A huge body of case law has developed dealing with this issue. There has been little consensus, but considerable debate.
The front runner, for some time, was the so called "balancing of interest" approach coming out of British Columbia. The practical effect of having the evidence excluded is that the employer's case craters.
But there seems to be a growing body of case law (at least here in Ontario) led by Arbitrator Bendel where a more pragmatic approach has been adopted. It always struck me as troubling that arbitrators will exclude evidence that is clearly relevant to the issue. I understand the contrary arguments, please don't send me email, but take a step back - there's video of an employee caught in the act of stealing from the employer, this is the only evidence of the theft, the evidence gets excluded and, as quick as that, the employee is back at work.
So now we have two recent decisions of Arbitrator Bendel that clarify the issues greatly. The first case of Greater Toronto Airports Authority (January 3, 2007, Bendel) arose under the Canada Labour Code. Arbitrator Bendel conducted a thorough and detailed review of the caselaw, including an interesting line on the audi alterem partem rule as applied in labour arbitrations. The rule "requires tribunals to give each party a full opportunity to present its case." The leading case is Université du Québec à Trois-Rivières v. Larocque [1993] 1 S.C.R. 471.
Arbitrator Bendel held that the evidence was admissible and stated that:
It is obviously open to the parties to bar the use of surveillance evidence at arbitrations through the inclusion of an appropriate clause in their collective agreement, and arbitrators would respect such a clause. But, in the absence of such a clause, it is simply not open to an arbitrator to reject such evidence, whatever view the arbitrator takes on the propriety or the acceptability in our society of the use of such investigative techniques.

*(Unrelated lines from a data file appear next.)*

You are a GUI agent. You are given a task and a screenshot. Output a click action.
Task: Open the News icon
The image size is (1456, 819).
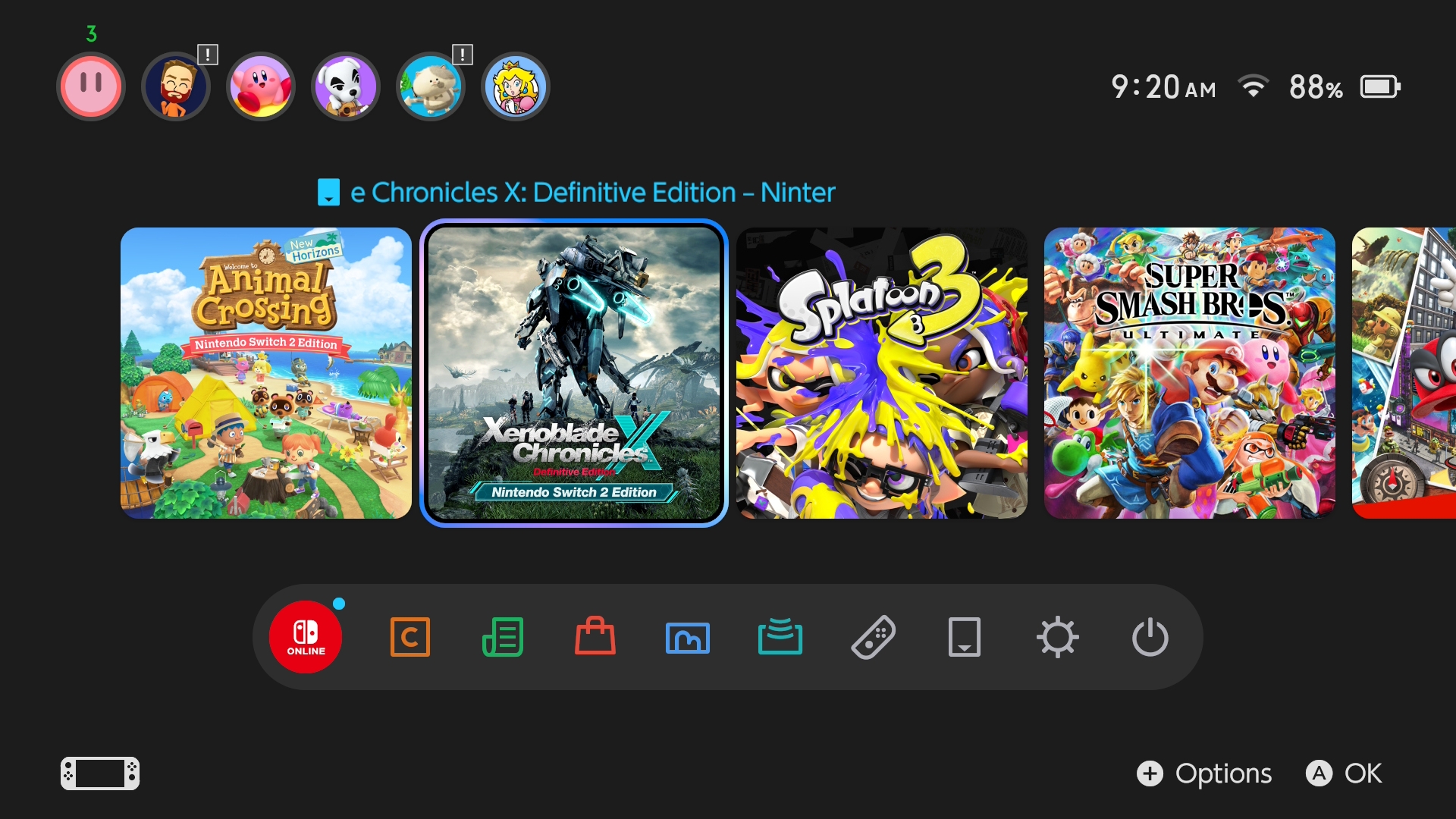[x=503, y=637]

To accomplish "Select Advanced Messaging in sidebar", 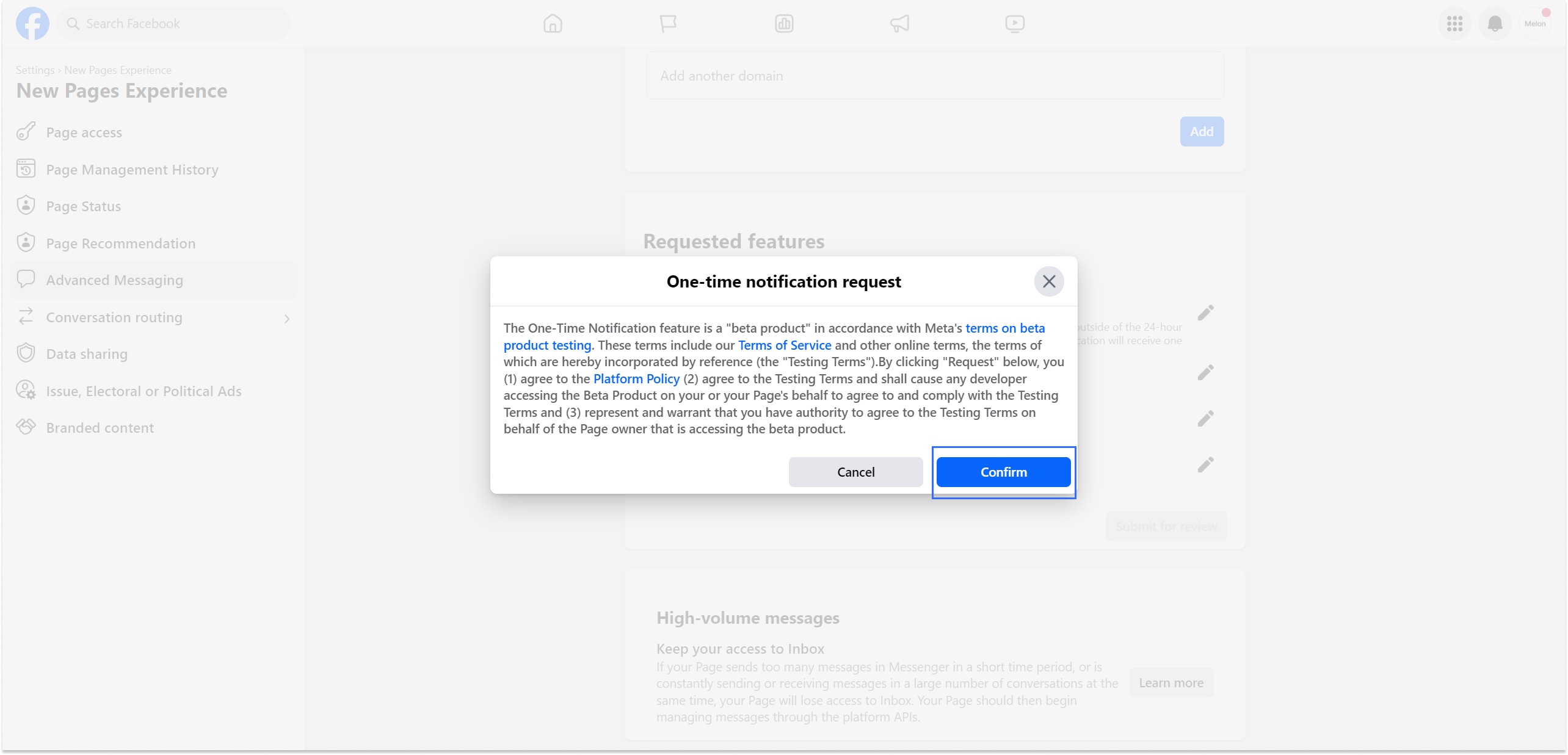I will 115,280.
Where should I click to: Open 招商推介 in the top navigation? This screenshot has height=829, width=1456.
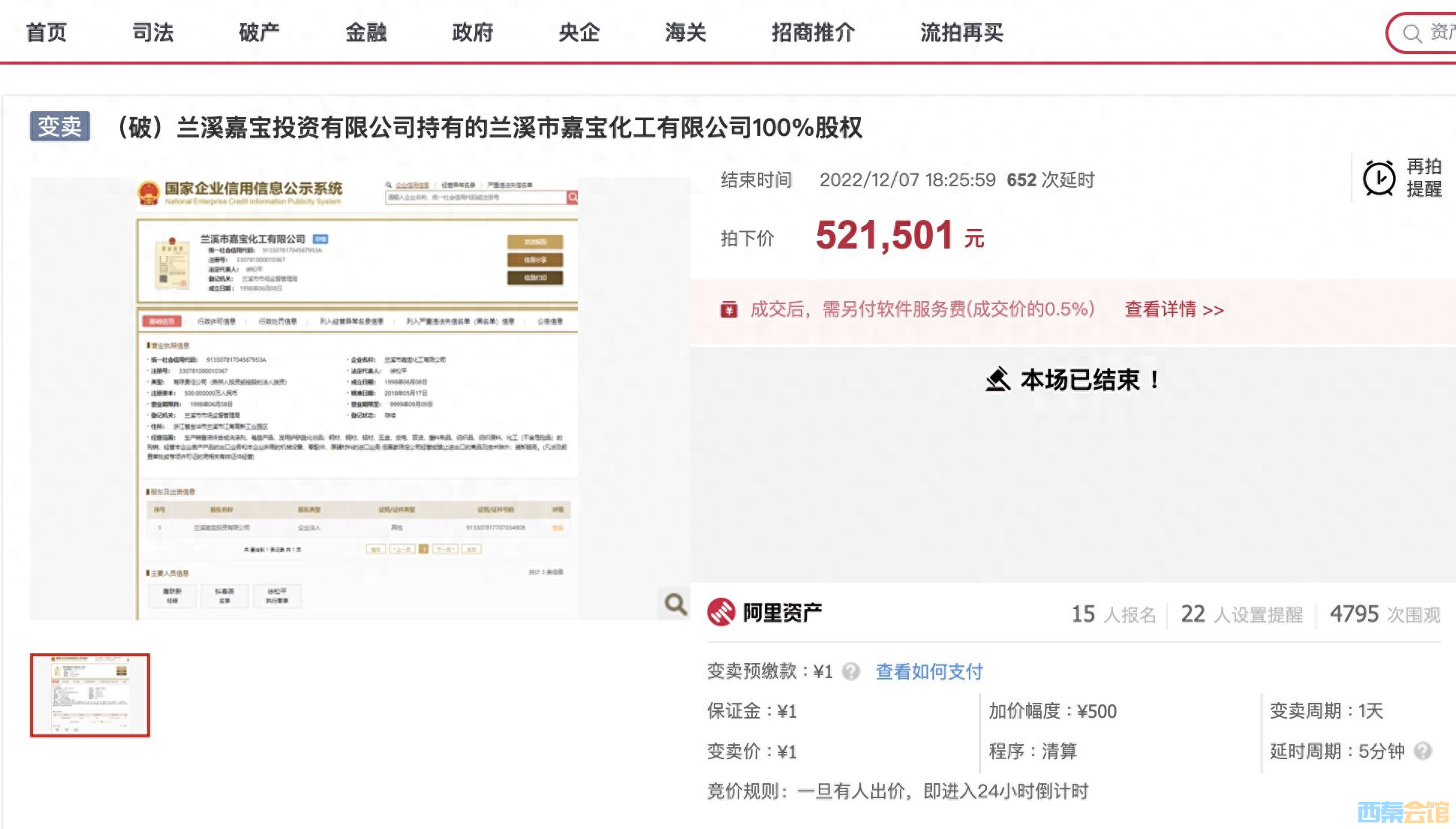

Section 16 (c) cannot be interpreted as authorizing me to exclude the evidence. To deny the employer the right to present its only evidence in support of its decision to discharge the grievor would be an obvious example of procedural unfairness. I am confident that I would be violating the principle audi alteram partem by rejecting that evidence.

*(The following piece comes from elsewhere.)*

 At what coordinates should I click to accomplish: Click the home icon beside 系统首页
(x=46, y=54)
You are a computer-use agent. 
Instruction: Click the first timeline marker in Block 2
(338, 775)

The next case is General Electric Canada (January 7, 2007, Bendel). This was a case decided under the Ontario Labour Relations Act, 1995. After, once again, conducting a thorough review of the various theories, Arbitrator Bendel stated that:
As regards the admissibility of the videotape evidence, I issued an award dealing with this exact question on January 3, 2007, in an arbitration between the Greater Toronto Airports Authority and the Public Service Alliance of Canada. I heard nothing at the hearing of the present case to cause me to change the views I expressed there on this issue. Although the earlier award was made under the Canada Labour Code,R.S., 1985, c. L-2and examines the issue against the backdrop of section 16 (c) of the said Code, there is little or no difference in this regard, in my view, between the Code and section 48 of the Labour Relations Act, 1995.
The Arbitrator went on to consider and then dismiss the Union's argument that the evidence should be excluded on the basis of the the Personal Information and Protection of Electronic Documents Act.

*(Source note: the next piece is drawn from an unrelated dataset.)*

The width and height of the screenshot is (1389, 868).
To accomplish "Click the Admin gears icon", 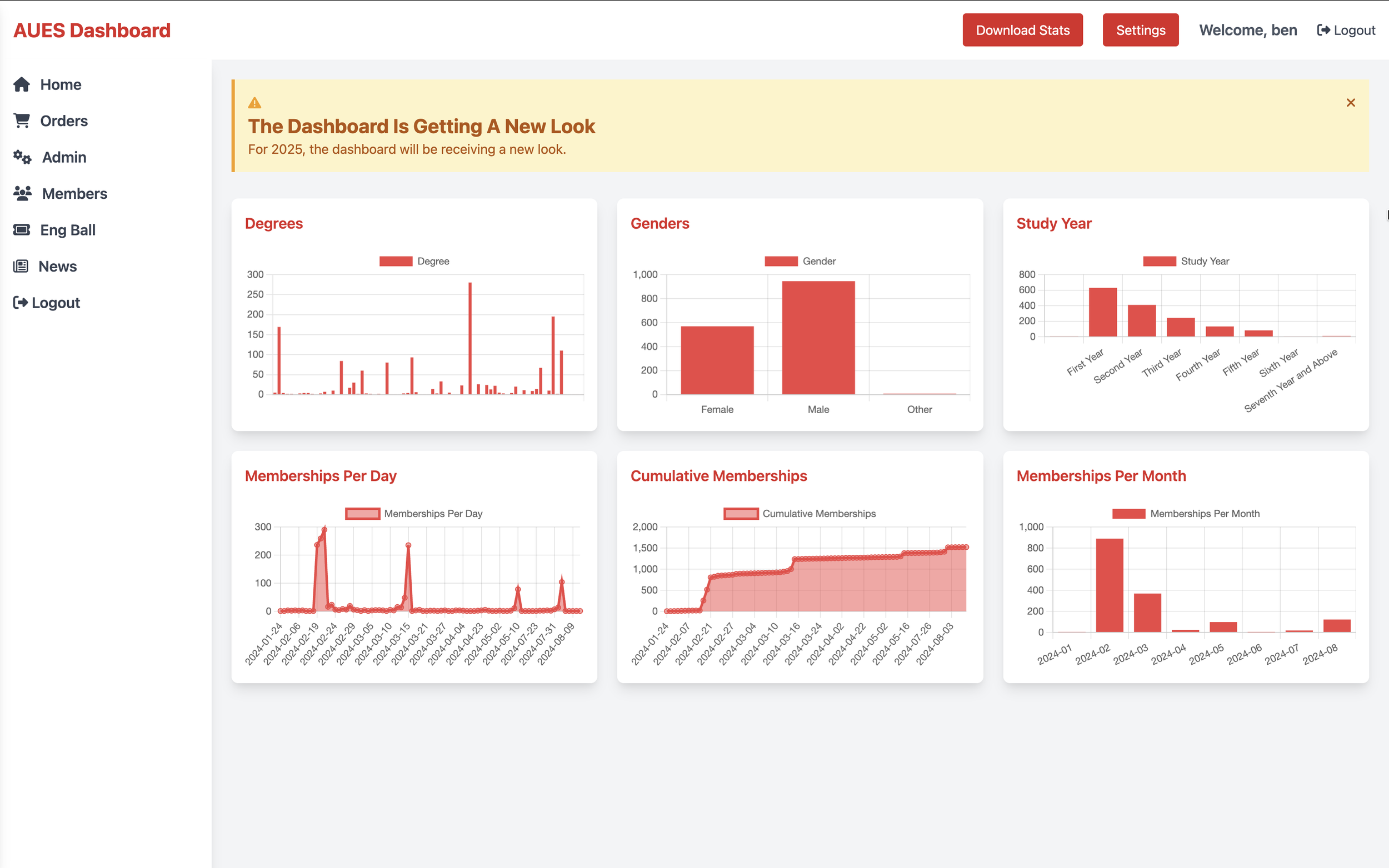I will point(22,157).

I spoke a few years ago at the Law Society of Upper Canada Six Minute Labour Lawyer conference on video surveillance at arbitration. At that conference I noted that Arbitrator Bendel, back in 1996 with the case of Kimberly-Clarke Inc. (1996) 66 L.A.C. (4th) 266, (Bendel) started the errosion on the "balancing of interest" school of thought as pertains to video surveillance evidence in Ontario. The were a number of cases that followed.
Arbitrator Bendel, in the Kimberley-Clarke case, held that the fundamental question, in Ontario, springs from section 48(1)(f) of the Labour Relations Act, 1995. Specifically, the arbitrator should ask:
“.... Was it intended by the Legislature, in enacting this provision, that arbitrators might exclude evidence that is relevant and court admissible, thereby denying a party the opportunity of presenting its best case, in the interest of safeguarding the credibility of the arbitration process?”
Arbitrator Bendel went on to hold that video surveillance evidence would be admitted provided it met the test of being, for example, reliable and relevant.
The more functional and practical approach, as highlighted in these more recent cases, is a breath of fresh air and, I hope, will gain some traction.